Documentary Review: Bigger Stronger Faster*

Bigger Stronger Faster is a well done doc on steroid use, and the curious relationship America has with 'steroids'. My rant on steroids was a couple of years ago. I dislike the idea of kids and teens doing it, but if adults want to risk their health, then fine. Some of my fears or concerns with steroids are discussed in this documentary and surprise surprise my school sports indoctrination colored my view of steroids (the Lyle Alzado lie). My dislike of steroids are a bit lower now with time, reading and even this documentary. There are long term risks because few if any studies have been done, but a lot of the information out there comes with complete crap 'children are at risk' bias. I also think new designer drugs will be coming to the market that will make anabolic steroids look mild in comparison, and these drugs will have far less risk because they will not impact your reproductive organs (like SARMs). Once we have gene therapy with no side effects, who would ever chance the side effects from anabolic steroids?

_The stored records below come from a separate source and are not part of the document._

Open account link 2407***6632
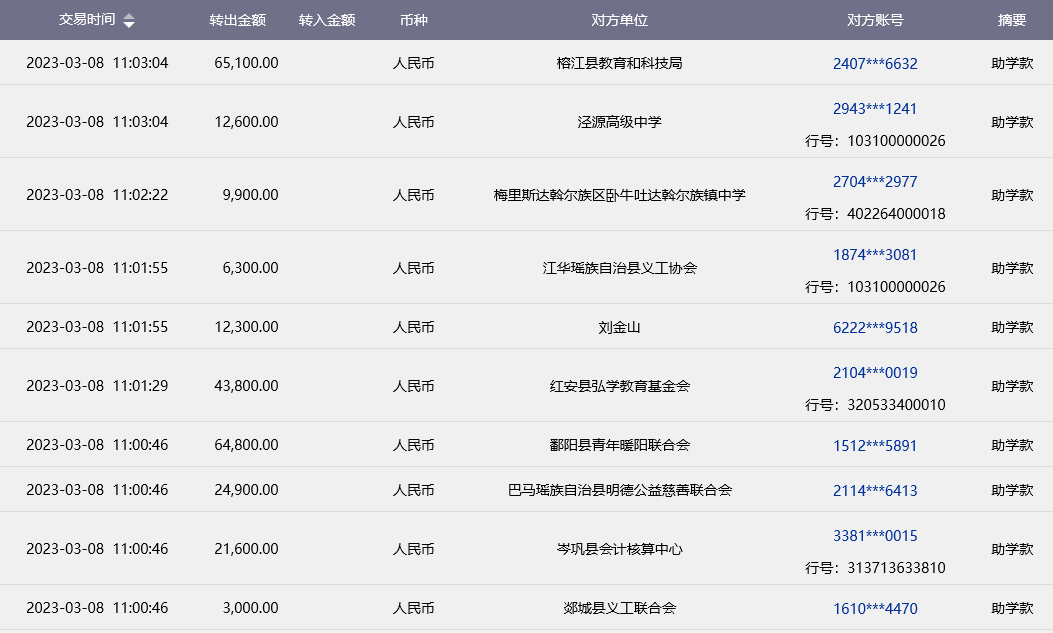 point(875,63)
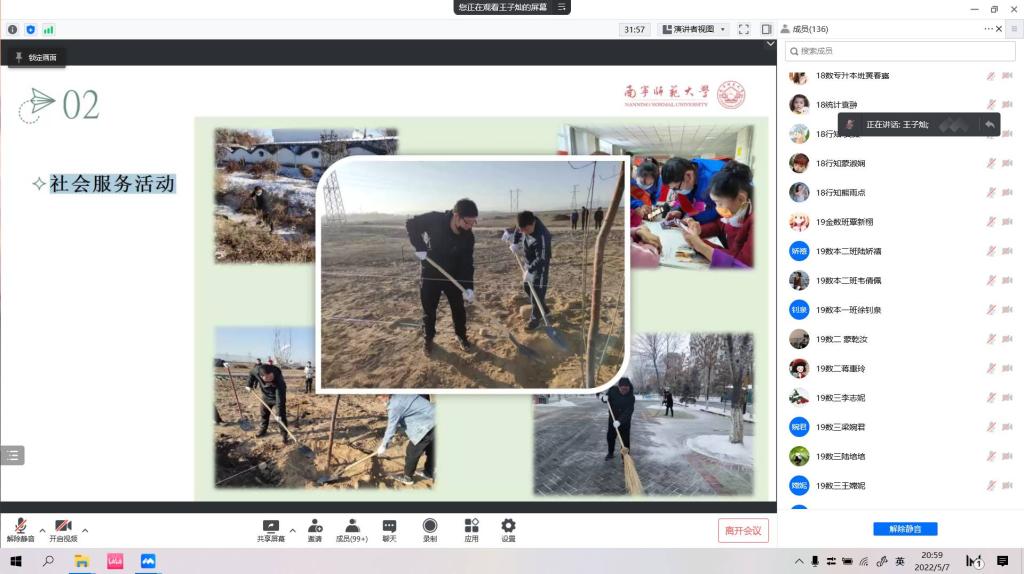The height and width of the screenshot is (574, 1024).
Task: Expand the video options arrow beside camera
Action: [85, 530]
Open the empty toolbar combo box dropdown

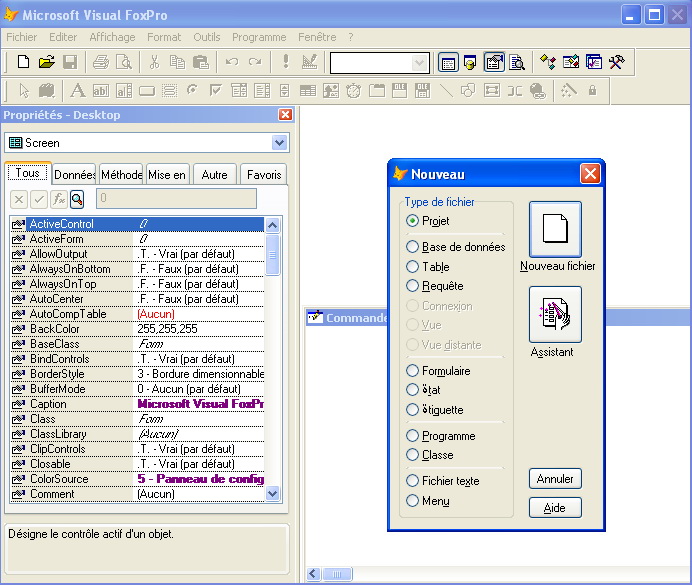point(419,63)
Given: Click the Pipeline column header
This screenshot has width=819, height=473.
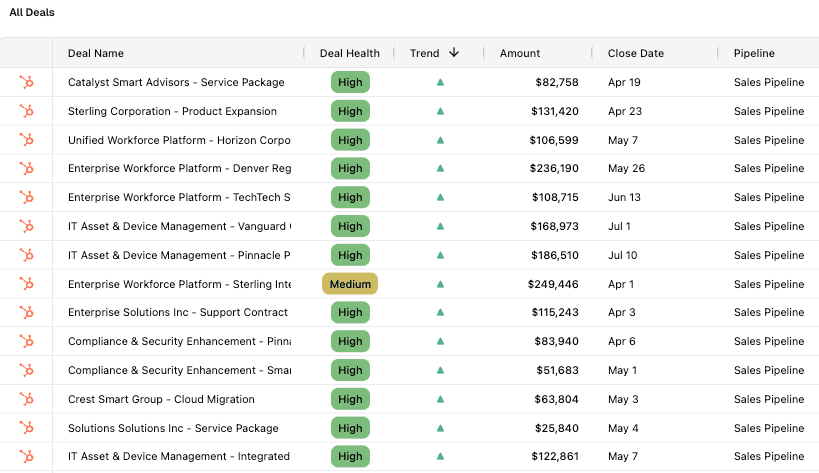Looking at the screenshot, I should pyautogui.click(x=754, y=53).
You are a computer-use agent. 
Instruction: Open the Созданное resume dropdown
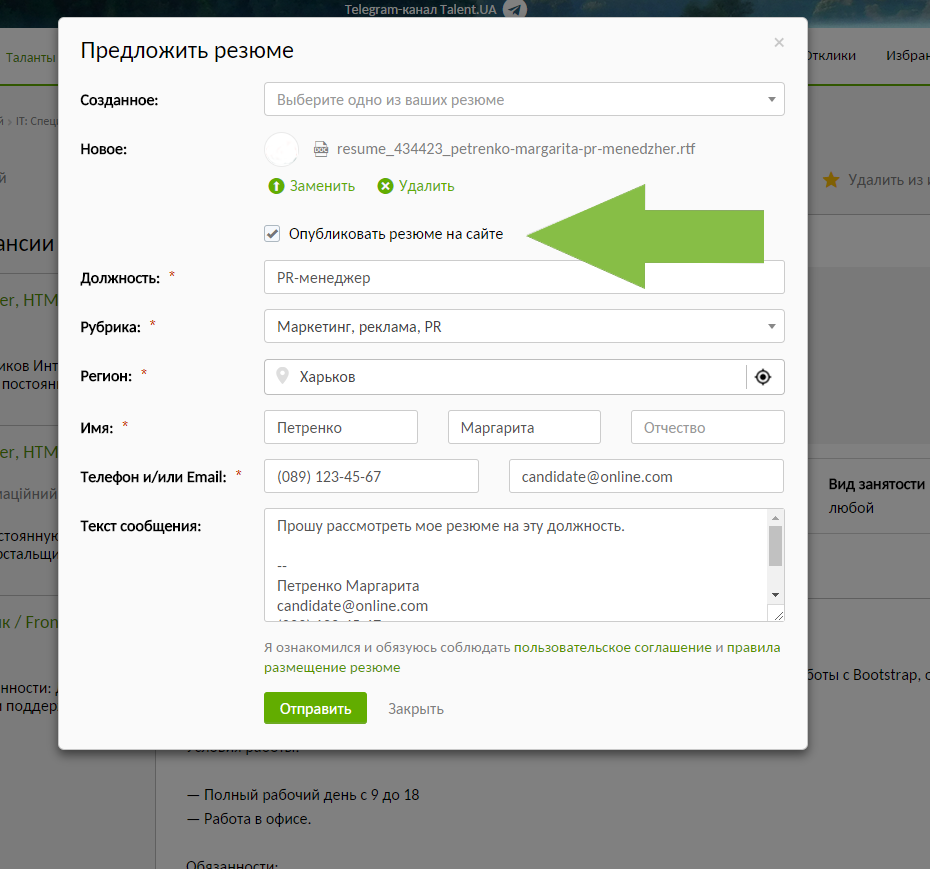tap(524, 100)
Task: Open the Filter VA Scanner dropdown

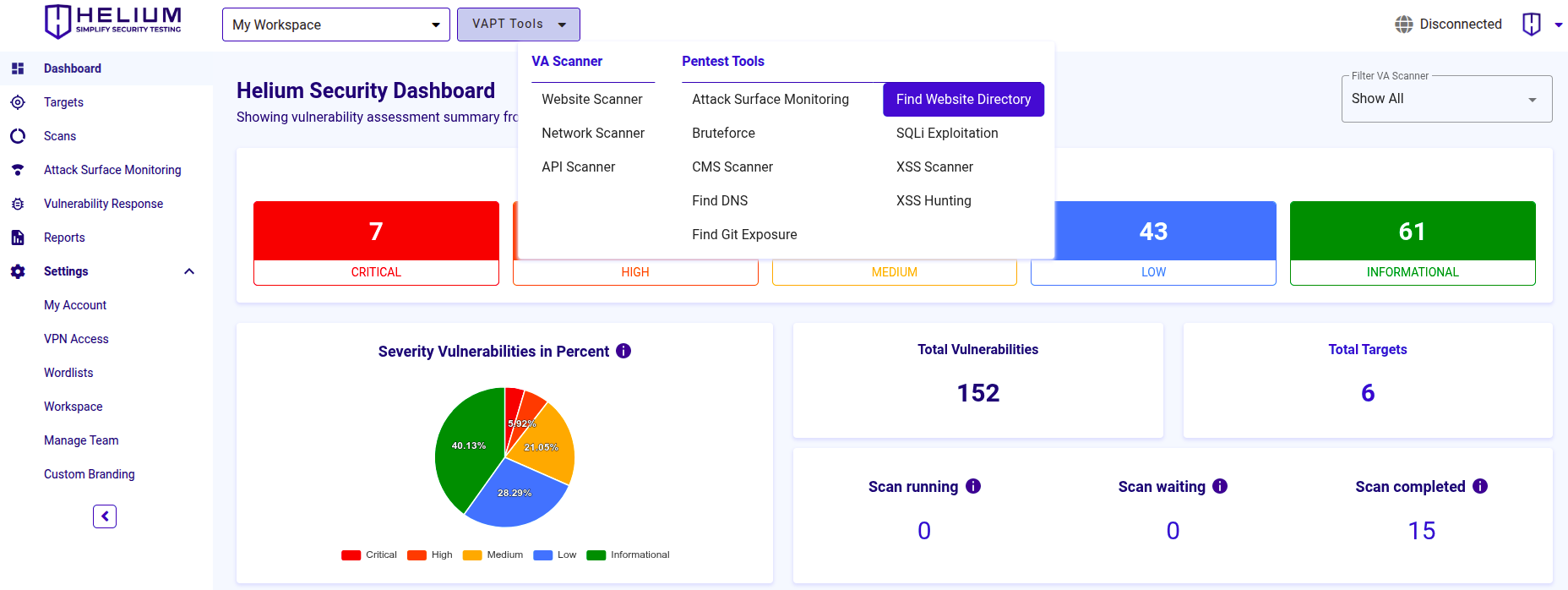Action: click(x=1446, y=99)
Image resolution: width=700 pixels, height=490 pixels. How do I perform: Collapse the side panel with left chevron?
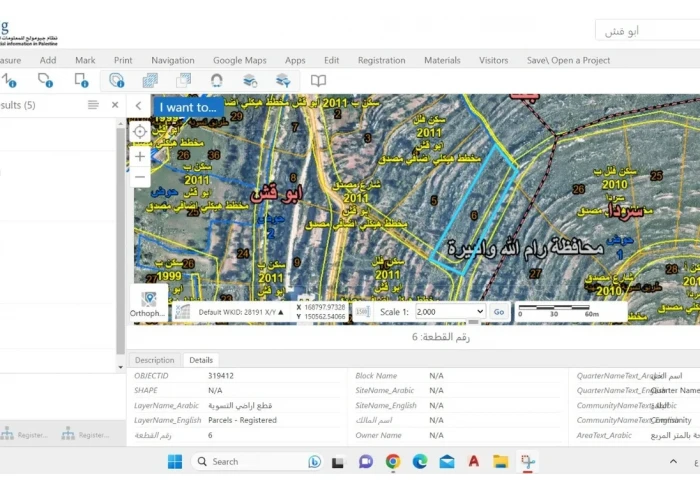[x=139, y=106]
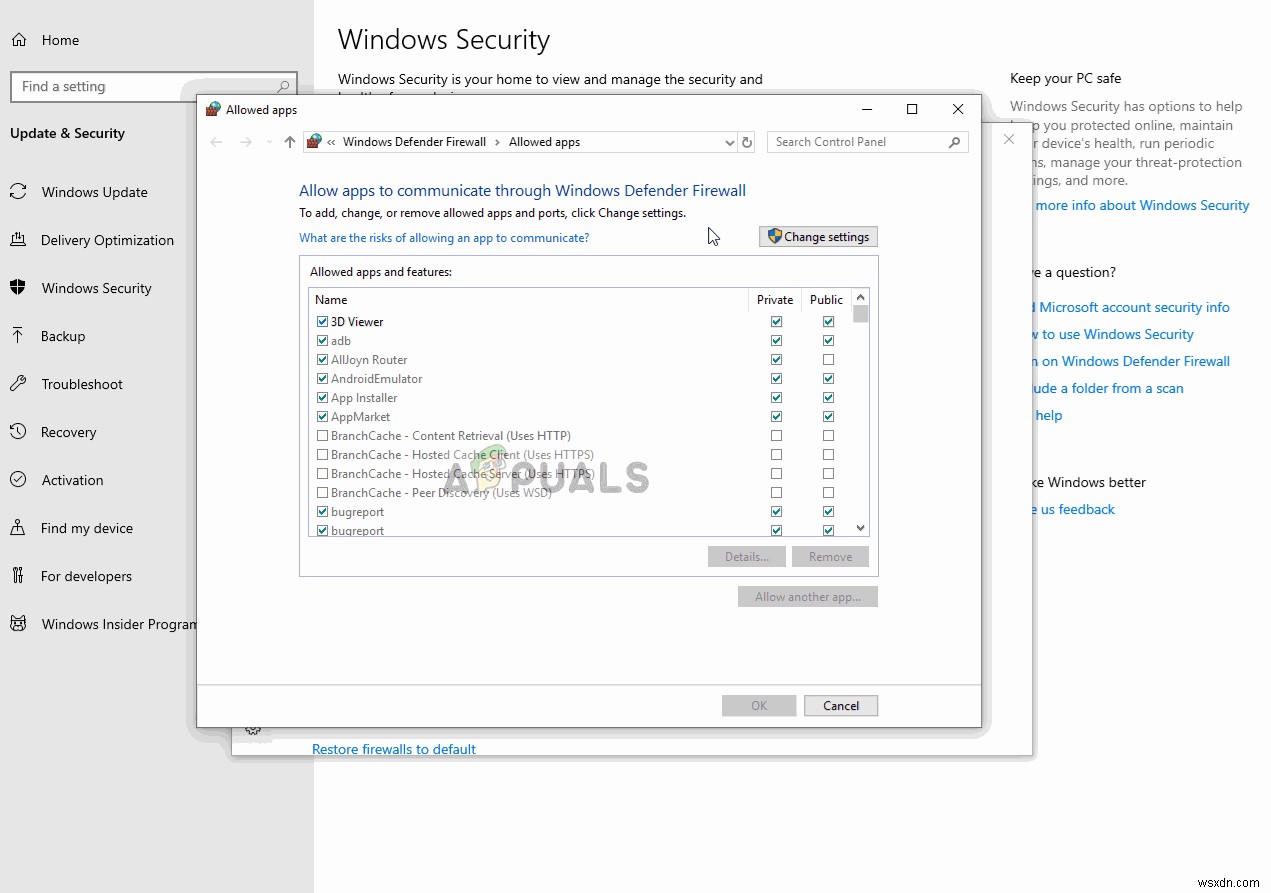Select Windows Security in the sidebar

[19, 288]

At the heart of this doc, the narrator, Chris Bell, has a loving family that is American as apple pie, growing up in the American Dream but still feeling inadequate. His two brothers use steroids. He pushes them and confronts them. It is a nice touch to the doc, as you hear stats, professionals, medical history and studies in between the Bell family's history and conversations. His mom talking about how Oreo cream is the best part being her story to boost her middle boy's self esteem is precious and something only a loving mom would create. Chris has the older brother he idolizes and the younger brother who 'surpasses' him to interact with through the film. Both have the size or strength Chris does not through better genetic draws and steroids. At the end, Chris says steroids are not the problem but a symptom. Looking at the wikipedia page for the film, I read that the older brother died while in a rehab facility. The film, and Papa Bell's comments, seem eerily prophetic. Steroids did not kill him, but the drive that steroids were an enabler of did.